Exercise aim: Return the records below verbatim, starting with the line that contains "Image resolution: width=558" and going on through the line that contains "coord(92,89)", both included, and nothing else.

Entries supplied:
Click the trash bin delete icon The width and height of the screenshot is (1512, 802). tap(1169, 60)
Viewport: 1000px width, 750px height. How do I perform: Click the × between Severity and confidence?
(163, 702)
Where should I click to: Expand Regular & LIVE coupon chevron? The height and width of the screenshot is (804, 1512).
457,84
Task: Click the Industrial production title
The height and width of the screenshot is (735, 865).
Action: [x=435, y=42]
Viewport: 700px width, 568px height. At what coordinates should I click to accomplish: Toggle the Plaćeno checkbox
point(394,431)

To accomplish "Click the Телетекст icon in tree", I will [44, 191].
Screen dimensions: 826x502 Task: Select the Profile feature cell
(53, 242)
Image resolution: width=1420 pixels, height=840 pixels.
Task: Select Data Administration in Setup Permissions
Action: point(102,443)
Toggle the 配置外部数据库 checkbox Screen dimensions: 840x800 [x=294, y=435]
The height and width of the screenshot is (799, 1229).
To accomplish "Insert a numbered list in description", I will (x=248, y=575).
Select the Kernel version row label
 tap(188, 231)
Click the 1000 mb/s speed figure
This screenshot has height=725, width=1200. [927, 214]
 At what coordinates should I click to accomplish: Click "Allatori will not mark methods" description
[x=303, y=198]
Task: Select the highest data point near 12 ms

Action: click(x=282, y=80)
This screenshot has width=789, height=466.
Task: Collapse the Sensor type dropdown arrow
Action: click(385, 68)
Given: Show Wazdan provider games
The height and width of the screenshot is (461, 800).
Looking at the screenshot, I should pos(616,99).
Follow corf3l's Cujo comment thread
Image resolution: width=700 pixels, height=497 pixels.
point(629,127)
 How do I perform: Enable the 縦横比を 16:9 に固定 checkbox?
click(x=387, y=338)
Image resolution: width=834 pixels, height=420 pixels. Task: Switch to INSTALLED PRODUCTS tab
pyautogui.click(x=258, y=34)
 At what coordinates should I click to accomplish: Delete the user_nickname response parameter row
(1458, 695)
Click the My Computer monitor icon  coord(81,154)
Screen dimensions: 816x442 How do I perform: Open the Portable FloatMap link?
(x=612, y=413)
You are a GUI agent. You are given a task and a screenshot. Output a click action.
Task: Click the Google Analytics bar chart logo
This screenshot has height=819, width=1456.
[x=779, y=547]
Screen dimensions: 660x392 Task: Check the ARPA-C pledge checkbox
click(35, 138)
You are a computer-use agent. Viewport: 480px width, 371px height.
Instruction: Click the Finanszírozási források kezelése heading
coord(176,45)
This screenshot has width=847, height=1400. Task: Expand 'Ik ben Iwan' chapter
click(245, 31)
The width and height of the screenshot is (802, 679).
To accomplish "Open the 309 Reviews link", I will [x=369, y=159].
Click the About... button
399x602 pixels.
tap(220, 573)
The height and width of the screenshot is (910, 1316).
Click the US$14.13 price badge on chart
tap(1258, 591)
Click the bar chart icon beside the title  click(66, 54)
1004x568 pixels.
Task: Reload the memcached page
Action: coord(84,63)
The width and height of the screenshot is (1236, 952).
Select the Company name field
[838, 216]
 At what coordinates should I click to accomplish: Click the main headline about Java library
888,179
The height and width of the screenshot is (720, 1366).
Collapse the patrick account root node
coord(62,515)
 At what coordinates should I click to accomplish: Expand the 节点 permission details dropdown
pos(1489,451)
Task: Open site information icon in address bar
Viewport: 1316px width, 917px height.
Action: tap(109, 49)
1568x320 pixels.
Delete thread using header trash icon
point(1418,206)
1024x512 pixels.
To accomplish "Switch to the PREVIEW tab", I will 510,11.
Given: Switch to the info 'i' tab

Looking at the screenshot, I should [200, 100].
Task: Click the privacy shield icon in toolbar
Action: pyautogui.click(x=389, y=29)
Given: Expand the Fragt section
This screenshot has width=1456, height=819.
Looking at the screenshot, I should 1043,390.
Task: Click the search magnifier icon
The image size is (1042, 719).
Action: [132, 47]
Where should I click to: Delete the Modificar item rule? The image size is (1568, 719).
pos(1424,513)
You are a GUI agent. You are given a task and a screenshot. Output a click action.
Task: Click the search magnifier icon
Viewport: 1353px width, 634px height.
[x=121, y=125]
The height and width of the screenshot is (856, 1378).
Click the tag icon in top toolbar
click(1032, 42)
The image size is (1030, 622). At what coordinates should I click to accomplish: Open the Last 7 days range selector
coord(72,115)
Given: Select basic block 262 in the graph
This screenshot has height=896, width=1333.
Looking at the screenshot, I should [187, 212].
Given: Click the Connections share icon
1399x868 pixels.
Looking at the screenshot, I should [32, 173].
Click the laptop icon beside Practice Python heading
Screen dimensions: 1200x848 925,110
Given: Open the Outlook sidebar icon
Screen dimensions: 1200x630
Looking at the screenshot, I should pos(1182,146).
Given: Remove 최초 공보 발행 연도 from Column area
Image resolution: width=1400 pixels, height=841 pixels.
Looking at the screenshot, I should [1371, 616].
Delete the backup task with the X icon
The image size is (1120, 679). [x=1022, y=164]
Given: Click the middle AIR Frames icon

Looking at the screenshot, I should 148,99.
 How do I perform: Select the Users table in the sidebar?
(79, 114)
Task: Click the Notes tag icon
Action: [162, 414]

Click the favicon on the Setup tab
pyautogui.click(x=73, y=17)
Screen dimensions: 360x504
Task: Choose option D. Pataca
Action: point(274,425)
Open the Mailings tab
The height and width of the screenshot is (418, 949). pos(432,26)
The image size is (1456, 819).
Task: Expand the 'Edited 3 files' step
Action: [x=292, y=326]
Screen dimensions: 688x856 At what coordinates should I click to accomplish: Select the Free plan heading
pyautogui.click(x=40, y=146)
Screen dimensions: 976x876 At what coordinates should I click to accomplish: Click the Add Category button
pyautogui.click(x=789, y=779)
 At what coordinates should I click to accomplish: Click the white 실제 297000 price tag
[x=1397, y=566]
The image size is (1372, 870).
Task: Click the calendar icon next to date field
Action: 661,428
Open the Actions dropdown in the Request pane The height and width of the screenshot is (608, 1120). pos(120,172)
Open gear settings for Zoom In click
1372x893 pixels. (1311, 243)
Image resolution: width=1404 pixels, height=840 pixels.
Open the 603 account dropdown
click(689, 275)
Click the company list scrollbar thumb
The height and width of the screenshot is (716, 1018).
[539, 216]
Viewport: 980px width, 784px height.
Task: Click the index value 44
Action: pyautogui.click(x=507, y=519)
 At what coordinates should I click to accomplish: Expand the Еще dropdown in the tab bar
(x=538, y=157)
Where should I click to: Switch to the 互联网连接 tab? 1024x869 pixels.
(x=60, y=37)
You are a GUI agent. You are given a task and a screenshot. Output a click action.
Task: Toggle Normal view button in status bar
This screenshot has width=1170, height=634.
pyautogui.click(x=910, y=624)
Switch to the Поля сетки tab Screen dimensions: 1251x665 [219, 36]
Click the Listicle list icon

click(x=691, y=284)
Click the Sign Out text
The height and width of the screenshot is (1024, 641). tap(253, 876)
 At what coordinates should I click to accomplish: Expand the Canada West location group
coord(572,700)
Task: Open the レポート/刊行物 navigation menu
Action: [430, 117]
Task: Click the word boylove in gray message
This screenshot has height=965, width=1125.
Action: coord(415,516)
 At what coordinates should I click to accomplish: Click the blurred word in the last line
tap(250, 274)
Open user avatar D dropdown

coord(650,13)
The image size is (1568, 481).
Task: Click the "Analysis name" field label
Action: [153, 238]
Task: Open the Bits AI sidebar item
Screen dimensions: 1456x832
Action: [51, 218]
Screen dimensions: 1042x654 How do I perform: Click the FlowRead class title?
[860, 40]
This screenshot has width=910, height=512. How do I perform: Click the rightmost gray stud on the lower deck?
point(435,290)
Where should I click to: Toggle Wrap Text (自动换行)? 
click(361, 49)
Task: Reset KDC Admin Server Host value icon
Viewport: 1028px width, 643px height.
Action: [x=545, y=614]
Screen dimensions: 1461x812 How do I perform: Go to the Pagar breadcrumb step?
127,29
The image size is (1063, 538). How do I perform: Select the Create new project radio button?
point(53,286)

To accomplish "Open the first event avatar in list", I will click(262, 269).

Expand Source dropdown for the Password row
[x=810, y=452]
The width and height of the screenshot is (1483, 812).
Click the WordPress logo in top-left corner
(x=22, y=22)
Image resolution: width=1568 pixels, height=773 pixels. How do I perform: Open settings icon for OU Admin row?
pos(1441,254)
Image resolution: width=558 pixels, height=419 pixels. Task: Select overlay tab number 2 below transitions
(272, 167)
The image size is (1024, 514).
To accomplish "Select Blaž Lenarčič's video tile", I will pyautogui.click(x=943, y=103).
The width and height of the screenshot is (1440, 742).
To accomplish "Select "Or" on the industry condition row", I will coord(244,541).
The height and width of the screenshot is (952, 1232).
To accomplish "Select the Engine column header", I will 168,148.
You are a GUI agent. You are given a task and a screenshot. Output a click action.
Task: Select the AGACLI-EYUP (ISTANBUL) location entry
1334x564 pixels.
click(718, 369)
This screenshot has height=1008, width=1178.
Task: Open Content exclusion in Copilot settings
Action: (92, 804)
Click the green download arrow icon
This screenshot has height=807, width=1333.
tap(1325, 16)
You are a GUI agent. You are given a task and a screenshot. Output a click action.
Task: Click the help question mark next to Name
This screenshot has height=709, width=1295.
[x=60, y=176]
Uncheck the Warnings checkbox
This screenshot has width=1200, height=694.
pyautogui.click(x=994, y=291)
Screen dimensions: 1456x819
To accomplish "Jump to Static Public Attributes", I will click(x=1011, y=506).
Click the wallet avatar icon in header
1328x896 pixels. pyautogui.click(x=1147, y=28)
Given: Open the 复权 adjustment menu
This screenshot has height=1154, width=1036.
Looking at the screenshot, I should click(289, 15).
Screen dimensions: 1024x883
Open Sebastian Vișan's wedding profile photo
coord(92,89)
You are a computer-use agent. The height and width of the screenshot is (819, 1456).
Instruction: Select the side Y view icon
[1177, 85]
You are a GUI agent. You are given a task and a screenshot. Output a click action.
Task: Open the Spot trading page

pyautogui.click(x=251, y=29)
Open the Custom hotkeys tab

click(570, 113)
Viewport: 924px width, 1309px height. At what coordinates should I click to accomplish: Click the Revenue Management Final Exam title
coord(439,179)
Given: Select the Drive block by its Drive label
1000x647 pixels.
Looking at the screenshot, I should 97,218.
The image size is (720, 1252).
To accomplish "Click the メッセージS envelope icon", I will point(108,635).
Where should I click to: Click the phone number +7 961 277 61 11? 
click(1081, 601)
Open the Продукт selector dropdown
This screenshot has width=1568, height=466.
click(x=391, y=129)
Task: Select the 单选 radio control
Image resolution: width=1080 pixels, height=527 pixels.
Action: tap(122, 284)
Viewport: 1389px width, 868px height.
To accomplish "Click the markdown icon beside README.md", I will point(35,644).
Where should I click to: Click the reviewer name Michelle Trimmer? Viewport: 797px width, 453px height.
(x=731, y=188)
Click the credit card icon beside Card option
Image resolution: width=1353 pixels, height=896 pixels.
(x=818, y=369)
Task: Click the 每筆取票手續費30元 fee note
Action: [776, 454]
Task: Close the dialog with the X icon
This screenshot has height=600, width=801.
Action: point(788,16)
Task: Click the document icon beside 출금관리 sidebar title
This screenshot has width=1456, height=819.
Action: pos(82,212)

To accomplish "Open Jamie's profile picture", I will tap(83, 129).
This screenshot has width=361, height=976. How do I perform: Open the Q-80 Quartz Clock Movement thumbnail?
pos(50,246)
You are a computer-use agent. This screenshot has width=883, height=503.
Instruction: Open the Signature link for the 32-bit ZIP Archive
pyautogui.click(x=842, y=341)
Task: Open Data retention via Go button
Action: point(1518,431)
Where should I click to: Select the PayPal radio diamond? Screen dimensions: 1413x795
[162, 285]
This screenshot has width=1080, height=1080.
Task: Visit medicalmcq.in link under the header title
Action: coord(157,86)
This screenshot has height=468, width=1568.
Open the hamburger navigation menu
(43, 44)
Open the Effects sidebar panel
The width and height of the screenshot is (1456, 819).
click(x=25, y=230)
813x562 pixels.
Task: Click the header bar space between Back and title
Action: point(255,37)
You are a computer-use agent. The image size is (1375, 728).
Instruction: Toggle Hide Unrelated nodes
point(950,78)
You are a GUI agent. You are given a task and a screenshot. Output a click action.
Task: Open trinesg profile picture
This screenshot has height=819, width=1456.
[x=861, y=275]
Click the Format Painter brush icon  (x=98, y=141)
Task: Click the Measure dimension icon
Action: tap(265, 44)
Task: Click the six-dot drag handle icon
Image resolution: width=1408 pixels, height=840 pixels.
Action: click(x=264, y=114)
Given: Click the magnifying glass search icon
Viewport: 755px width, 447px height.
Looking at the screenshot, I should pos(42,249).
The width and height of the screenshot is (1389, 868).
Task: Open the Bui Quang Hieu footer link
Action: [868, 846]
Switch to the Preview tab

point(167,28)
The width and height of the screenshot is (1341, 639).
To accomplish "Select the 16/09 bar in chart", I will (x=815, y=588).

Complete answer:
Image resolution: width=558 pixels, height=419 pixels. Task: Select overlay tab number 2 below transitions
(272, 167)
The image size is (1024, 514).
To accomplish "Select Blaž Lenarčič's video tile", I will pyautogui.click(x=943, y=103).
The width and height of the screenshot is (1440, 742).
To accomplish "Select "Or" on the industry condition row", I will coord(244,541).
The height and width of the screenshot is (952, 1232).
To accomplish "Select the Engine column header", I will 168,148.
You are a GUI agent. You are given a task and a screenshot. Output a click action.
Task: Select the AGACLI-EYUP (ISTANBUL) location entry
1334x564 pixels.
click(718, 369)
This screenshot has height=1008, width=1178.
Task: Open Content exclusion in Copilot settings
Action: (92, 804)
Click the green download arrow icon
This screenshot has height=807, width=1333.
tap(1325, 16)
You are a GUI agent. You are given a task and a screenshot. Output a click action.
Task: Click the help question mark next to Name
This screenshot has height=709, width=1295.
[x=60, y=176]
Uncheck the Warnings checkbox
This screenshot has width=1200, height=694.
pyautogui.click(x=994, y=291)
Screen dimensions: 1456x819
To accomplish "Jump to Static Public Attributes", I will click(x=1011, y=506).
Click the wallet avatar icon in header
1328x896 pixels. pyautogui.click(x=1147, y=28)
Given: Open the 复权 adjustment menu
This screenshot has height=1154, width=1036.
Looking at the screenshot, I should click(289, 15).
Screen dimensions: 1024x883
Open Sebastian Vișan's wedding profile photo
coord(92,89)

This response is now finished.